Cytochrome c 1 from a photosynthetic bacterium Rhodobacter sphaeroides R-26 has been purified to homogeneity. The purified protein contains 30 nmol heme per mg protein, has an isoelectric point of 5.7, and is soluble in aqueous solution in the absence of detergents. The apparent molecular weight of this protein is about 150 000, determined by Bio Gel A-0.5 m column chromatography; a minimum molecular weight of 30 000 is obtained by sodium dodecylsulfate polyacrylamide gel electrophoresis. The absorption spectrum of this cytochrome is similar to that of mammalian cytochrome c 1, but the amino acid composition and circular dichroism spectral characteristics are different. The heme moiety of cytochrome c 1 is more exposed than is that of mammalian cytochrome c 1, but less exposed than that of cytochrome c 2. Ferricytochrome c 1 undergoes photoreduction upon illumination with light under anaerobic conditions. Such photoreduction is completely abolished when p-chloromercuriphenylsulfonate is added to ferricytochrome c 1, suggesting that the sulfhydryl groups of cytochrome c 1 are the electron donors for photoreduction.

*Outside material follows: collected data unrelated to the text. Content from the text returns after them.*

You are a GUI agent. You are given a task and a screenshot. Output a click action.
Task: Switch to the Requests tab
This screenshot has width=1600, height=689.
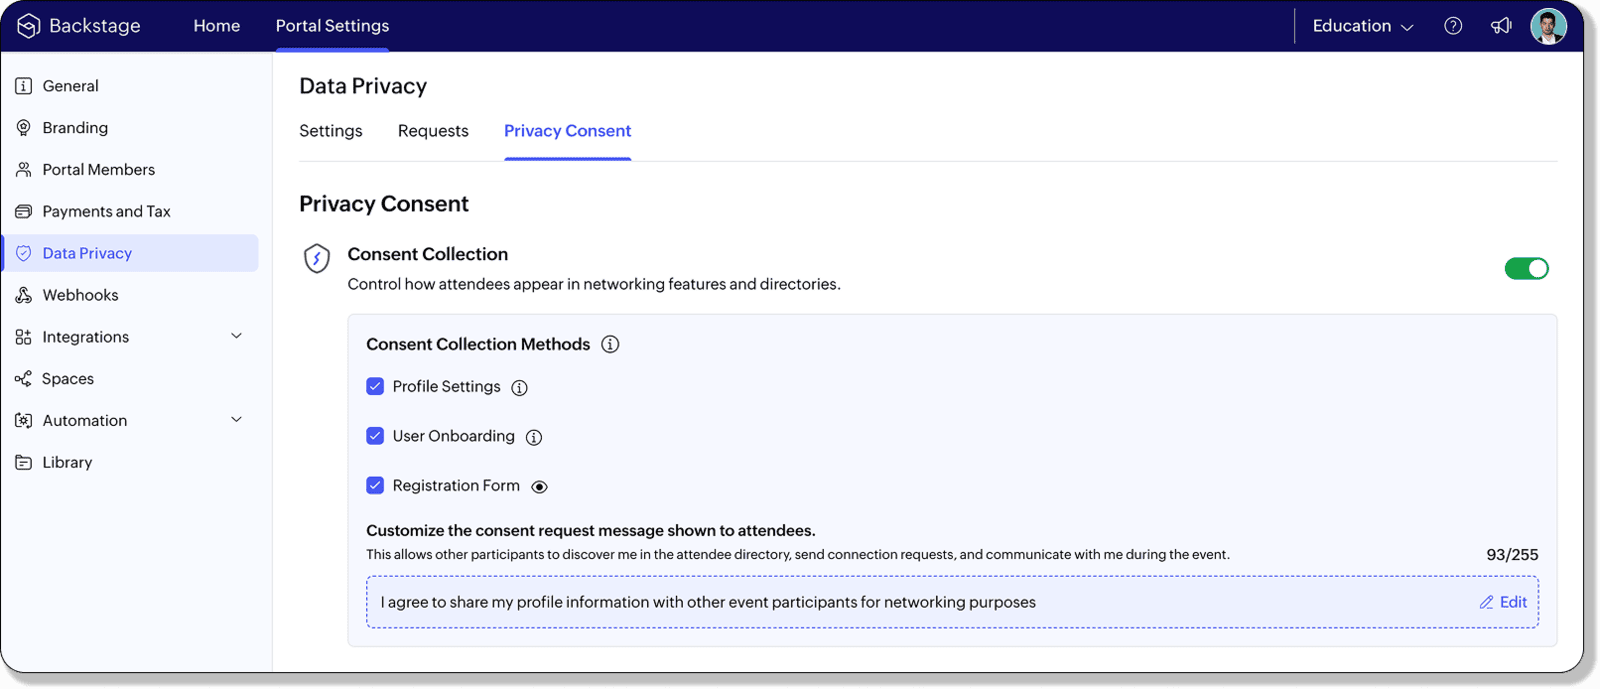click(x=433, y=131)
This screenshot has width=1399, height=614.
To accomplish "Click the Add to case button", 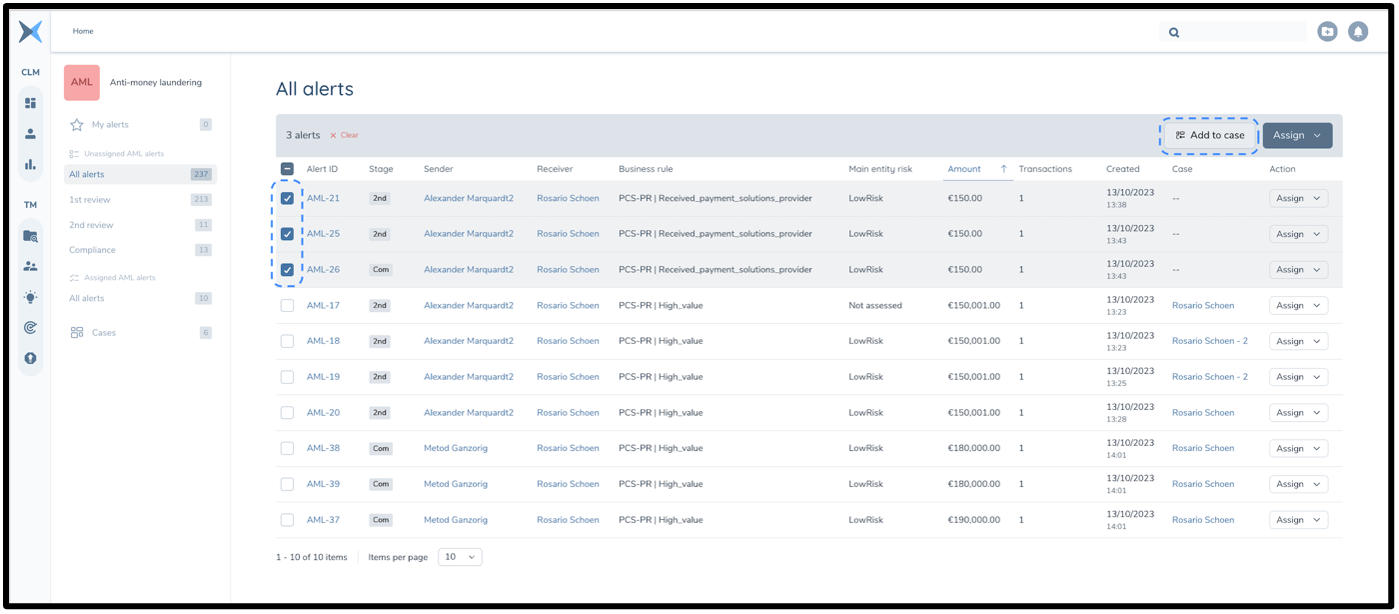I will 1210,136.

Purified cytochrome c 1 contains 3 ± 0.1 mol of the p-chloromercuriphenylsulfonate titratable sulfhydryl groups per mol of protein. In contrast to mammalian cytochrome c 1, the bacterial protein does not form a stable complex with cytochrome c 2 or with mammalian cytochrome c at low ionic strength. Electron transfer between bacterial ferrocytochrome c 1 and bacterial ferricytochrome c 2, and between bacterial ferrocytochrome c 1 and mammalian ferricytochrome c proceeds rapidly with equilibrium constants of 49 and 3.5, respectively. The midpoint potential of purified cytochrome c 1 is calculated to be 228 mV, which is identical to that of mammalian cytochrome c 1.